Exceptions and Exclusions

There are several detailed exceptions to the EEAs. The main general exceptions are persons not competent, capable and available to do the job (except where reasonable accommodation applies), positive action (which allows for positive action measures to prevent or compensate for disadvantages linked to any of the eight discriminatory grounds other than gender), and limited exceptions relating to family, gender, age or disability where the protected ground amounts to an occupational qualification, retirement or other benefits.

Vicarious liability

Under the Act, employers may be vicariously liable for acts by their employees. There is a defence if employers can show they took “such steps as are reasonably practicable” to prevent conduct of this sort from occurring.
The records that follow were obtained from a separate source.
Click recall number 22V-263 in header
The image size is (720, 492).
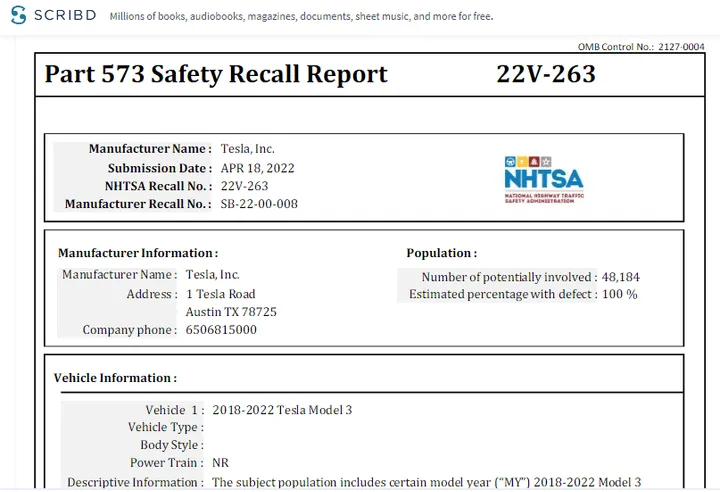click(x=545, y=74)
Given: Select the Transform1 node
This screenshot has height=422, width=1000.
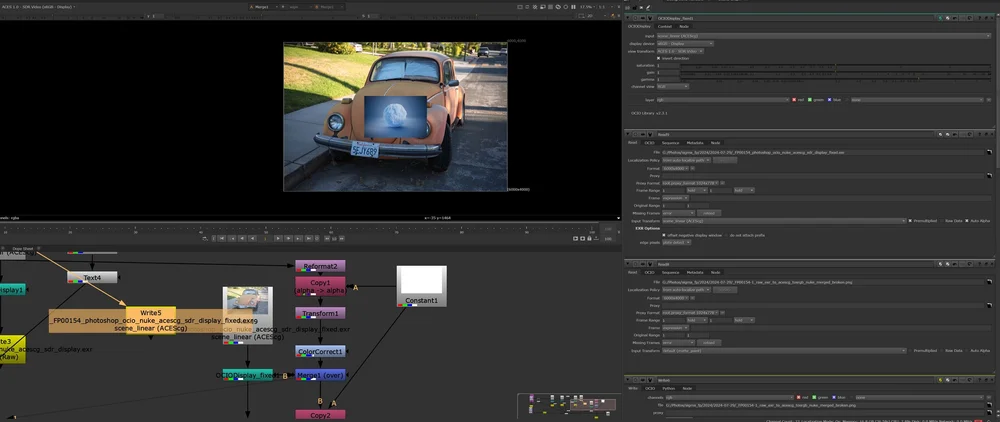Looking at the screenshot, I should point(320,313).
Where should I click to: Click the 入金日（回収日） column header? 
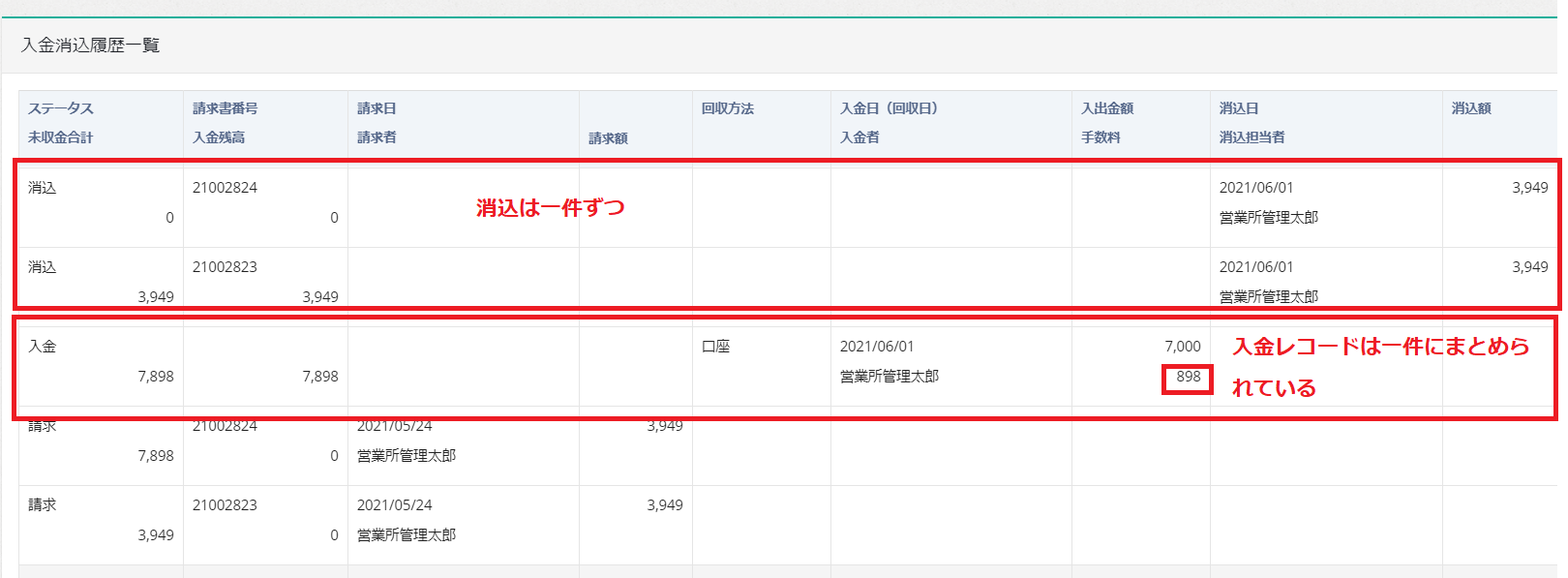tap(889, 108)
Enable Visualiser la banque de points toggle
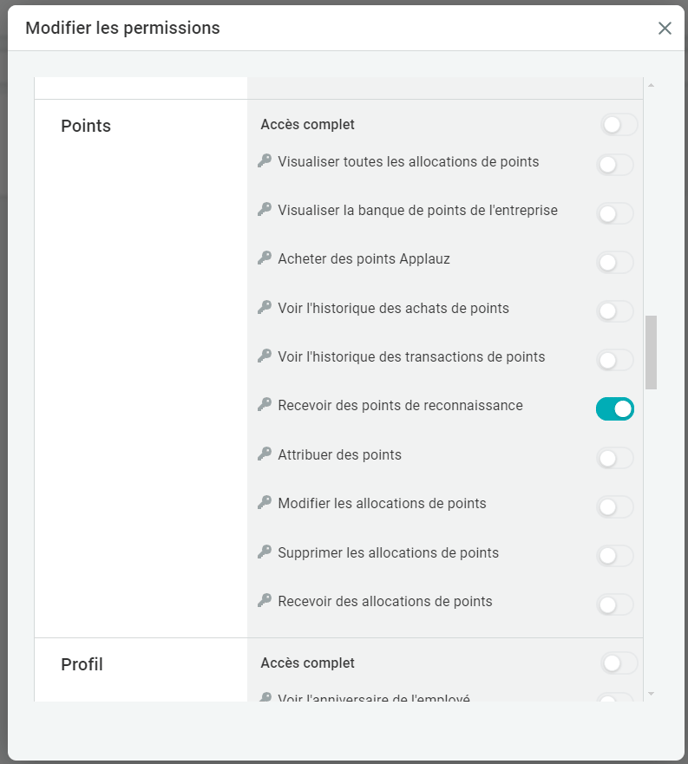The width and height of the screenshot is (688, 764). coord(615,213)
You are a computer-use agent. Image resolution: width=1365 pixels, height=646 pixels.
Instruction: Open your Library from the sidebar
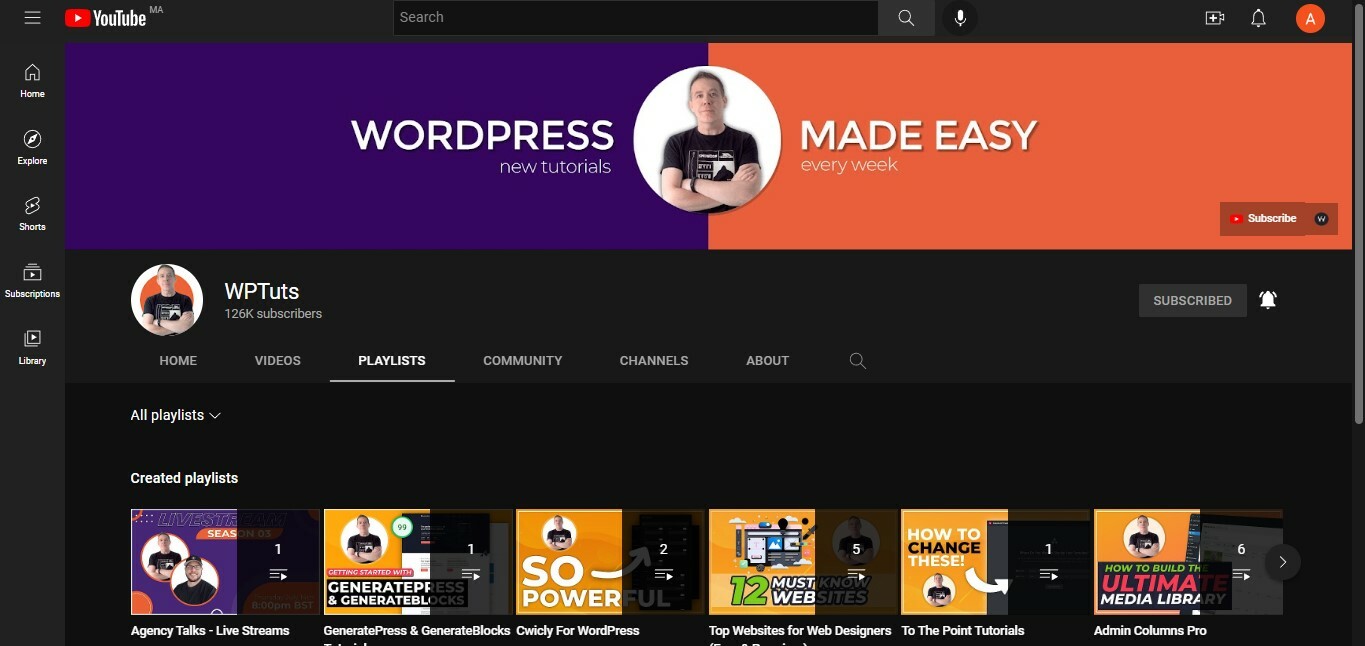tap(32, 346)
Practitioners’ attention is drawn to the time limits for lodging claims under the Act (section 77).

Right to Look for Information

Where a person believes they may have been subject to discrimination the person may ask for certain information which will assist in deciding whether to refer a claim under the Acts. Employers are not obliged to reply, but an Equality Officer may draw such inferences as appropriate from an employer failing to reply or supplying false, misleading or inadequate information.


The Equality Tribunal is the main forum of the first instance for deciding claims under the EEAs. Claims referred to the Equality Tribunal under the Act may be investigated and decided by a Tribunal Equality Officer, or, where both parties agree, may be referred to the Tribunal Mediation Service. Full details, including a database of decided cases, are available at http://www.workplacerelations.ie/en/

The EEAs provide two alternative fora:

  • A person who is claiming discrimination, victimisation, discriminatory dismissal or equal pay under the Act can refer their claim to the Equality Tribunal. A claim for redress must be brought within six months of the most recent occurrence of the act of discrimination or victimisation (or within 12 months where reasonable cause can be shown to prevent timely referral). An appeal to the Labour Court from a decision of the Director may be brought within 42 days.
  • A claim of discrimination or equal pay on gender grounds only may be referred to the Circuit Court directly.


Decisions of the Tribunal are legally binding, with an appeal to the Labour Court within 42 days from the date of the decision. Mediated agreements are legally binding but are not published.

Redress available in a decision of the Equality Tribunal can include:

  • An order for compensation in the form of arrears of remuneration in respect of so much of the period of employment as begins not more than 3 years up to the date of the referral of the complaint
  • Compensation for the effect of discrimination or victimisation (maximum limit of 104 weeks’ pay)
  • An order for equal remuneration from the date referred of the referral of the complaint
  • An order for equal treatment in whatever respect is relevant to the case
  • An order that a person or person specified take a specified course of action
  • An order for reinstatement or re-engagement with or without an order for compensation

The Circuit Court can award compensation of up to six years arrears of remuneration.

Other bodies

The Equality Authority is a separate and distinct body from the Equality Tribunal, charged with advocacy and public policy functions. It works with all those interested in developing equality policies and best practices. It can also provide advice and legal representation to any person who considers they have experienced unlawful discrimination. Further details are available on the Authority’s website at http://www.equality.ie/en/


The Equal Status Act 2000

Deals with discrimination and related conduct in the provision of goods, services or facilities to the public or to a section of the public generally and is therefore beyond the scope of employment relationships. The scope is very broad, including disposal of interests in premises, access to and the use of places, banking, entertainment, education, transport or travel, accommodation, private clubs, professional services, and public services.

The protected grounds are gender, civil status, family status, sexual orientation, religious belief or lack of belief, age, disability, race including nationality, and membership in the Traveller community.